The current findings also showed that overweight could affect glucose uptake in bones across the human body. Specifically, as BMI increases, there are increases in glucose uptake in the bilateral femur, bilateral tibia and bilateral fibula. However, the normal weight and overweight groups did not vary with respect to blood glucose levels, indicating that the increased skeletal glucose uptake was not due to insulin sensitivity. Indeed, the relationship between overweight and bone is complex, with both direct and indirect links44. Moreover, overweight and obesity have various effects on bone metabolism, including fat accumulation, bone formation, and proinflammatory cytokines44,45. The bones may require more energy consumption to maintain the structure and to support the overweight body. Furthermore, the increased glucose uptake in bone in overweight individuals may be indicative of altered cross-talk between bone and glucose homeostasis in these individuals, pointing to skeletal vulnerability associated with overweight and obesity.

There were several limitations that need to be clarified. First, we only selected 9 bone ROIs across the entire human skeleton due to inconsistent arm positions during the PET/CT scan. Future studies should pay attention to other bones across the human body. Second, because the available time of the uEXPLORER was limited, only two participants underwent the 1-hour dynamic PET scan. The overall sample size was also small. The results therefore need to be interpreted with caution. Third, alterations in glucose uptake in bone were not further explored. Further research is warranted to gain a better understanding of the potential biological mechanisms and physiological explanations for the alterations observed in this study.

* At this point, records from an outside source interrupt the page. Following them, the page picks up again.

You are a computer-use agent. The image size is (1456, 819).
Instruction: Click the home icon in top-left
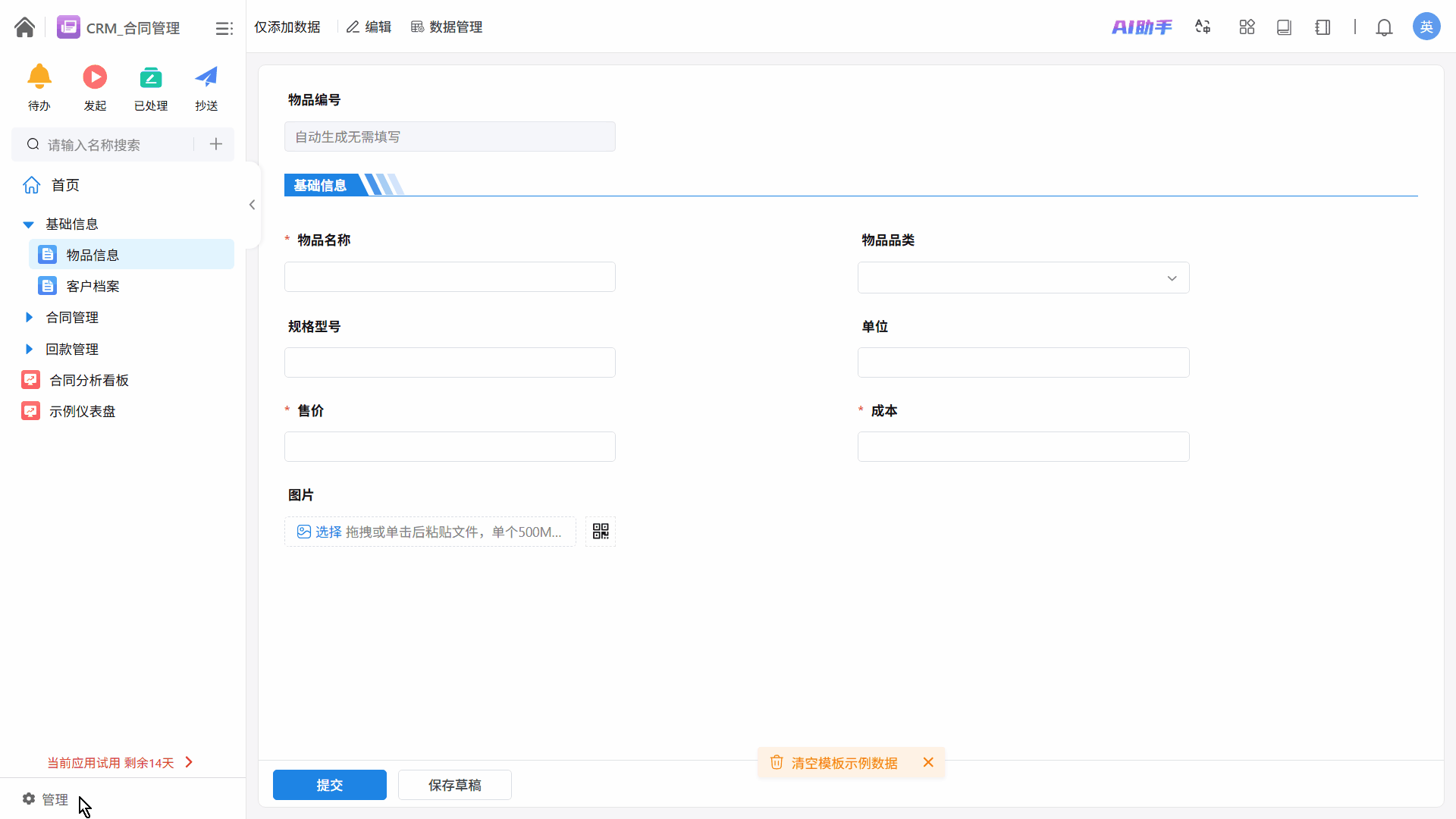(x=24, y=27)
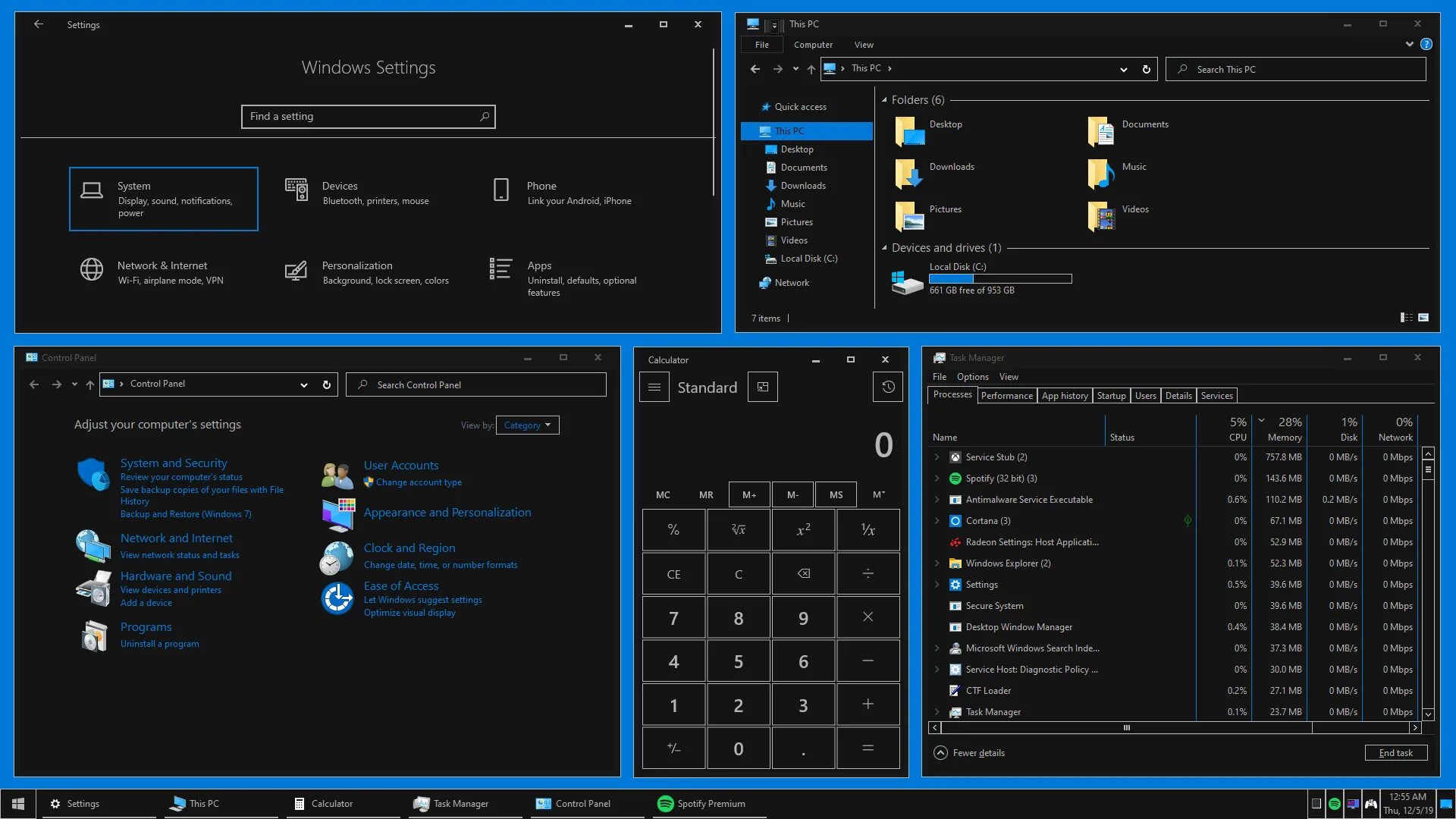The width and height of the screenshot is (1456, 819).
Task: Click the Spotify icon in system tray
Action: [1335, 804]
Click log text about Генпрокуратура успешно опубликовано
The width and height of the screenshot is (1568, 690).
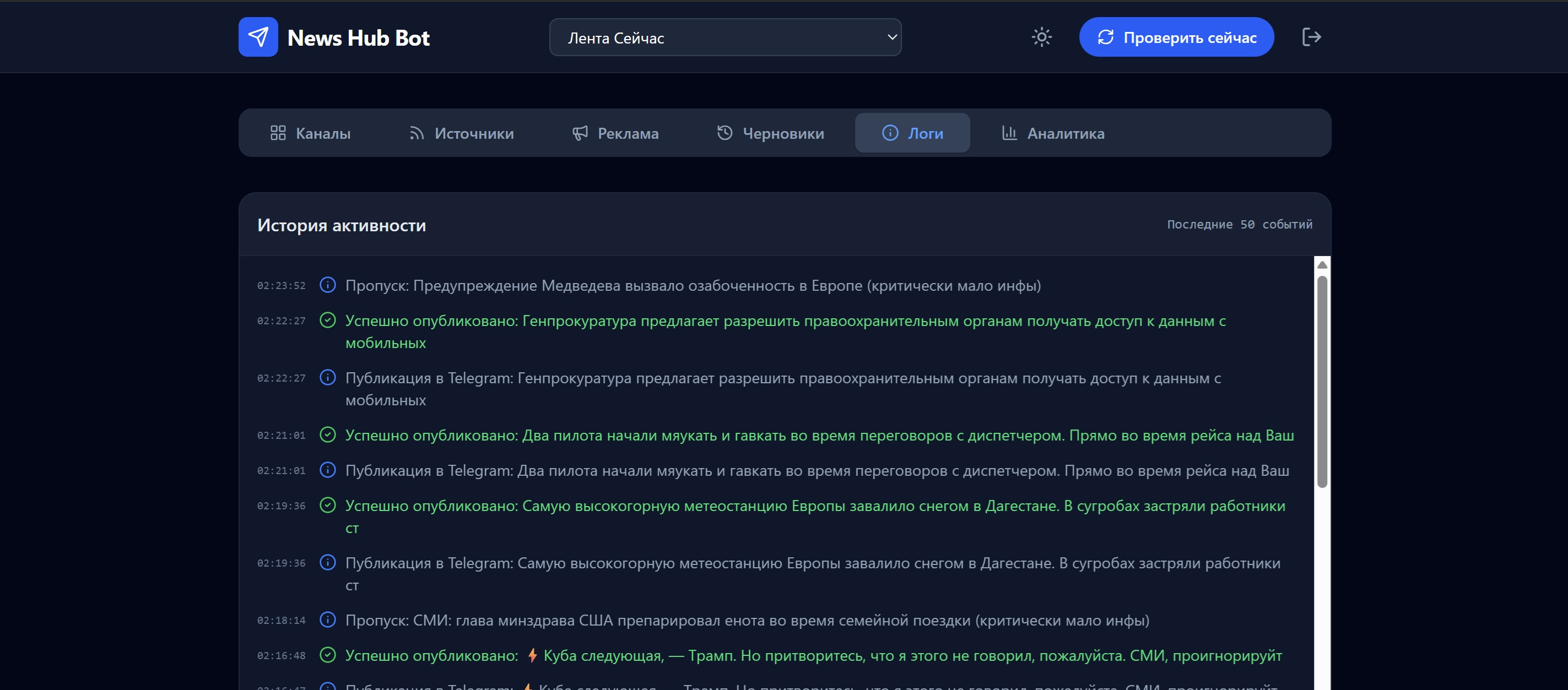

In conclusion, via state-of-the-art total-body PET/CT, we have elucidated the glucose uptake profiles across the human skeleton in vivo for the first time. Quantitative analysis demonstrated a relatively high level of glucose uptake in bones, especially the vertebrae, hip bone and skull. In addition, the effects of age and overweight on glucose uptake in bone were also revealed. The current study supported the role of the skeleton in the regulation of glucose metabolism and might be helpful in the investigation of skeletal glucose metabolism in relation to age and obesity.